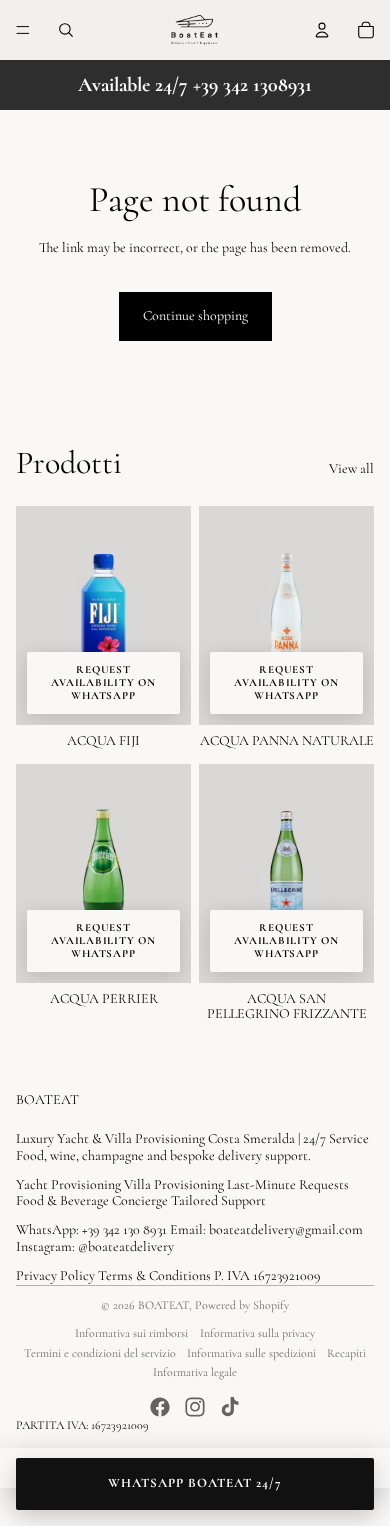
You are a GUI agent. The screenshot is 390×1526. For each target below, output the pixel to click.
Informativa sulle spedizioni (251, 1353)
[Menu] (23, 30)
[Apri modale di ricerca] (66, 30)
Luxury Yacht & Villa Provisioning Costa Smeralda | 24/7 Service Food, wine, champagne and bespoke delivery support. (192, 1147)
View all (351, 469)
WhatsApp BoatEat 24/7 (195, 1483)
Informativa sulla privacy (257, 1333)
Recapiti (346, 1353)
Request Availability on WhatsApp (103, 682)
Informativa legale (195, 1372)
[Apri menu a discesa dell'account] (322, 30)
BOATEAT (163, 1305)
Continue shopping (195, 315)
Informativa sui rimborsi (131, 1333)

*****

▶ _TO DO_
When you write out the material, reproduce each line exactly and omit any picture it holds.

▶ _FINISHED EXERCISE_
You are a GUI agent. The screenshot is 390×1526. For each target below, output the pixel to click.
Informativa sulle spedizioni (251, 1353)
[Menu] (23, 30)
[Apri modale di ricerca] (66, 30)
Luxury Yacht & Villa Provisioning Costa Smeralda | 24/7 Service Food, wine, champagne and bespoke delivery support. (192, 1147)
View all (351, 469)
WhatsApp BoatEat 24/7 (195, 1483)
Informativa sulla privacy (257, 1333)
Recapiti (346, 1353)
Request Availability on WhatsApp (103, 682)
Informativa legale (195, 1372)
[Apri menu a discesa dell'account] (322, 30)
BOATEAT (163, 1305)
Continue shopping (195, 315)
Informativa sui rimborsi (131, 1333)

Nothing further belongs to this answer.